Il Sole 24 Ore, 20 gennaio 2018
Tra shutdown e voto di novembre, la lunga battaglia del Congresso
Il governo americano è ostaggio di un duro scontro tra Casa Bianca e maggioranza repubblicana al Congresso e l’opposizione democratica. Uno scontro degenerato nella battaglia sullo “shutdown” dell’amministrazione federale, il blocco dei servizi non essenziali per mancanza di fondi previsto a cominciare dalla mezzanotte di ieri in mancanza di accordi in extremis sul budget. E dove la spaccatura più grave è emersa, ancora una volta, su uno dei temi più scottanti della presidenza di Donald Trump: l’immigrazione.
Qualunque l’esito delle manovre di queste ore per scongiurare crisi, la partita potrebbe essere solo agli inizi: un’eventuale paralisi dal fine settimana minaccia danni e nuovi veleni per l’agenda politica ed economica del Paese, preoccupando mercati che finora hanno mostrato nervi saldi e ottimismo sull’outlook degli Stati Uniti. Anche precarie intese lasciano però presagire escalation di conflitti e reciproche accuse di irresponsabilità in vista delle elezioni di metà mandato di novembre, che mettono in palio il controllo del Parlamento. Il dramma, inoltre, potrebbe ripetersi tra giorni o settimane allo scadere di provvedimenti temporanei di finanziamento.
Gli shutdown, in realtà, sono blocchi parziali: colpiscono le attività classificate come non strategiche o indispensabili; comprendono parchi e musei nazionali ed escludono invece forze armate, sicurezza, traffico aereo e infrastrutture cruciali, sanità essenziale. L’amministrazione ha messo a punto piani d’emergenza per minimizzare traumi nei servizi. Ma il danno – politico, economico e di credibilità interna e internazionale – è più difficile da valutare e può essere ugualmente ingente: l’ultima semi-paralisi costò cara sotto la presidenza di Barack Obama. Nel 2013 si protrasse per 16 giorni, bruciò 24 miliardi e lasciò momentaneamente senza lavoro 850mila dipendenti pubblici.
La saga odierna ha visto la Camera approvare giovedì notte, con 230 voti contro 197, un provvedimento-tampone fino al 16 febbraio, il quarto dall’inizio dell’anno fiscale in ottobre in sostituzione di un budget annuale vero e proprio reso impossibile da divergenze su spesa e tagli. I deputati hanno tuttavia ignorato la richiesta dei democratici di risolvere contemporaneamente il dilemma della legalizzazione dei Dreamers, gli 800mila clandestini arrivati da bambini nel Paese e ai quali Trump ha tolto – da marzo – la protezione presidenziale garantita da Obama. Un’esclusione inaccettabile agli occhi dell’opposizione, che al Senato ha i voti per fermare il budget: alla Camera Alta serve una super-maggioranza di 60 senatori su cento al fine di portare una legge in aula; i repubblicani ne hanno al massimo 51 e temevano almeno quattro defezioni.

*OBIETTIVO*
Rispondi per favore a queste domande sul brano proposto, una per riga:
1. Per quanti giorni si protrasse lo shutdown del 2013?
2. Fino a quale data vale il provvedimento-tampone approvato dalla Camera giovedì notte?
3. Quanti senatori su cento servono al Senato per portare una legge in aula?

*DATI DI PARTENZA*

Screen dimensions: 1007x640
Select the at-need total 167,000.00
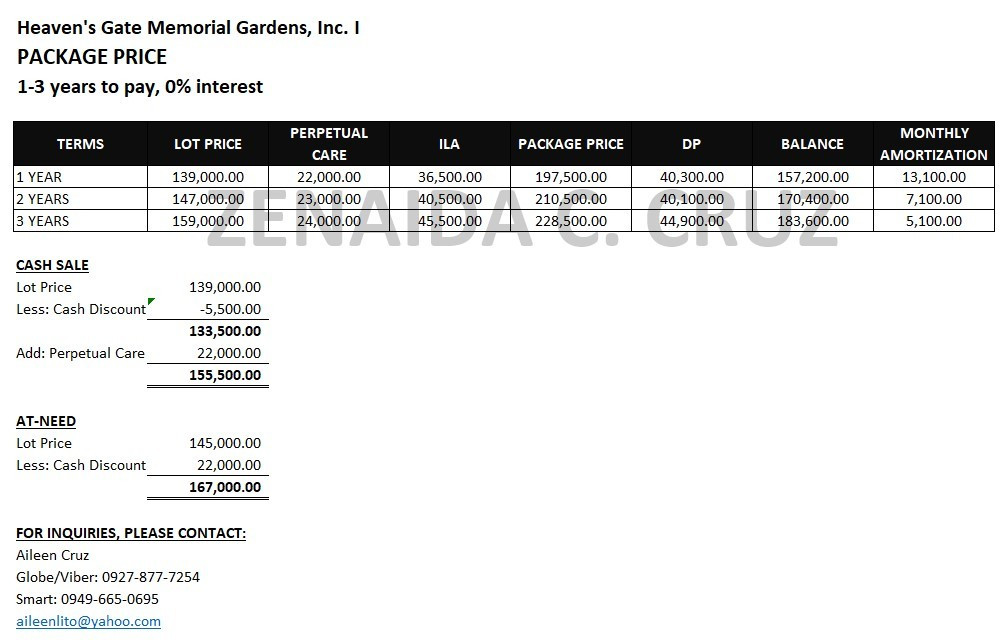[225, 487]
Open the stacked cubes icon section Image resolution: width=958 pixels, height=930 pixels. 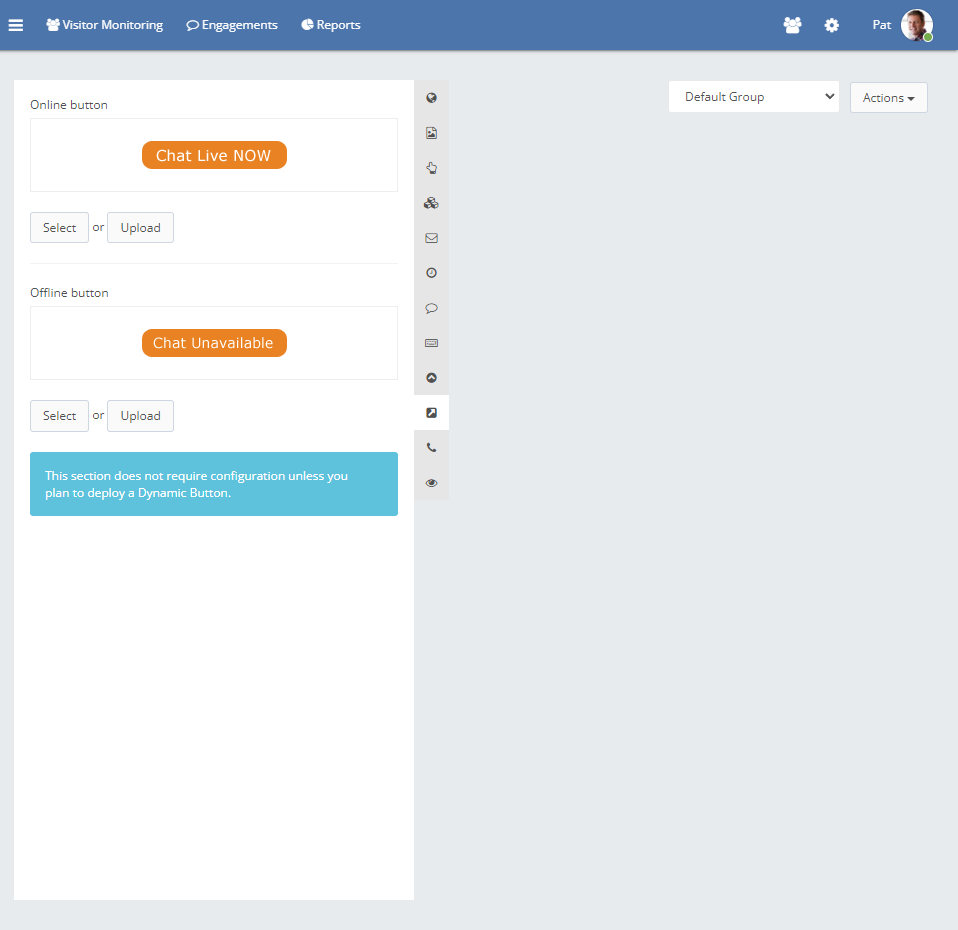pyautogui.click(x=431, y=203)
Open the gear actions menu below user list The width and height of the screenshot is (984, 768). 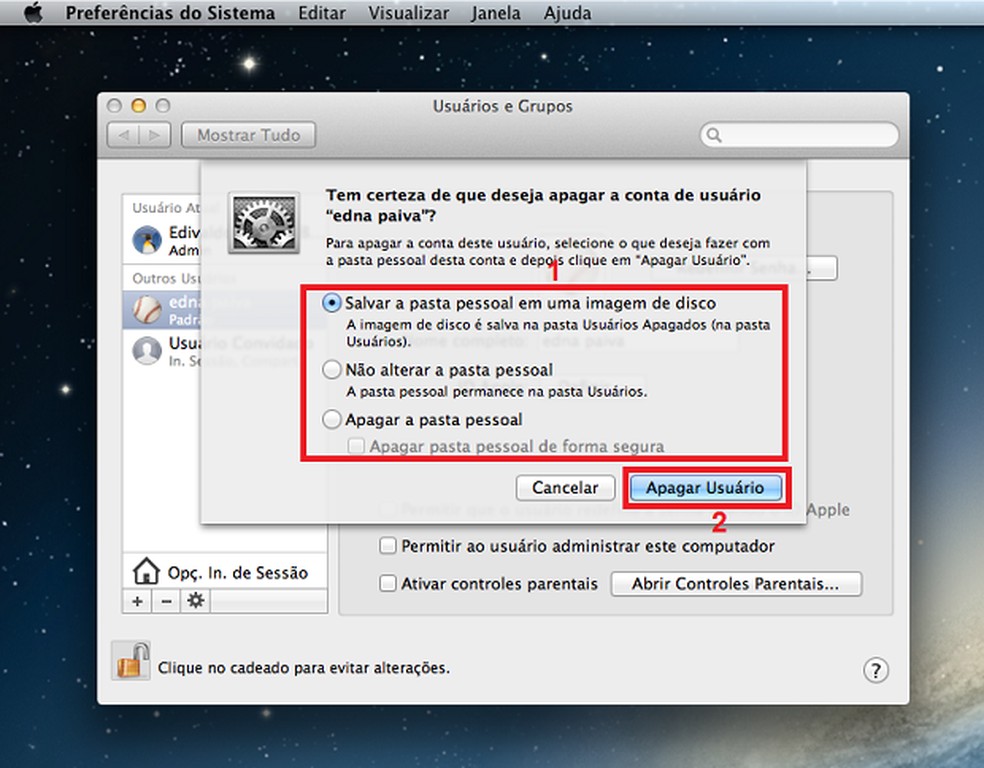(195, 601)
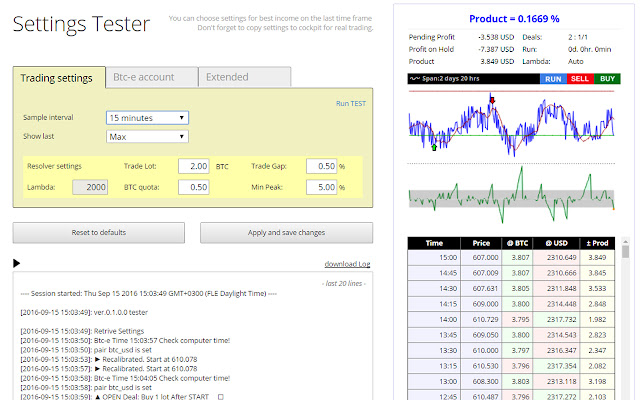Click the Trade Lot input field

tap(194, 166)
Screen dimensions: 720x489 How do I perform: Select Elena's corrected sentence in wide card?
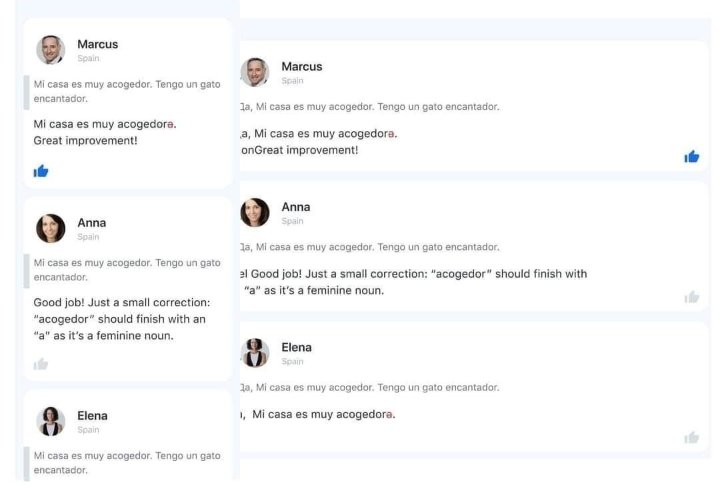coord(323,414)
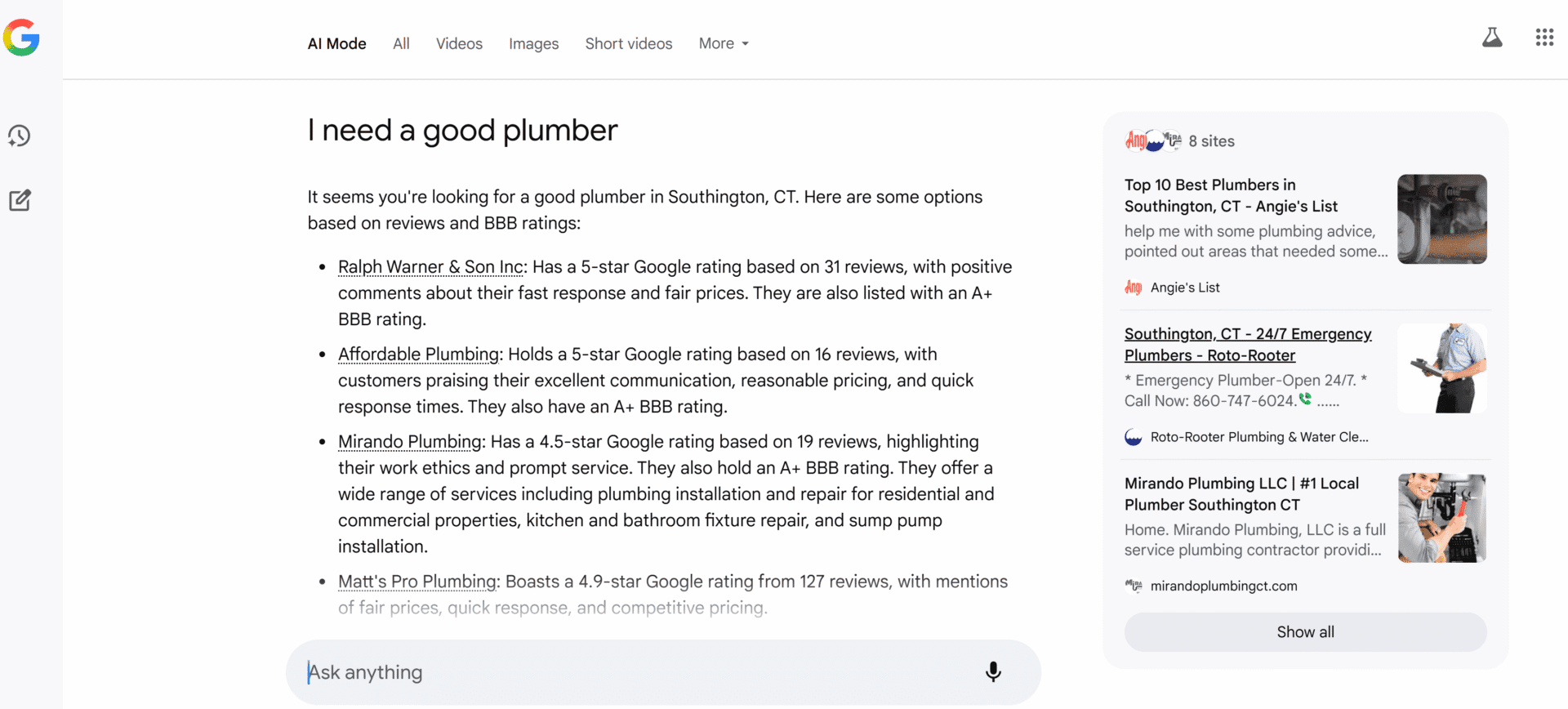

*RISULTATO*
1. 16 giorni.
2. Fino al 16 febbraio.
3. 60 senatori.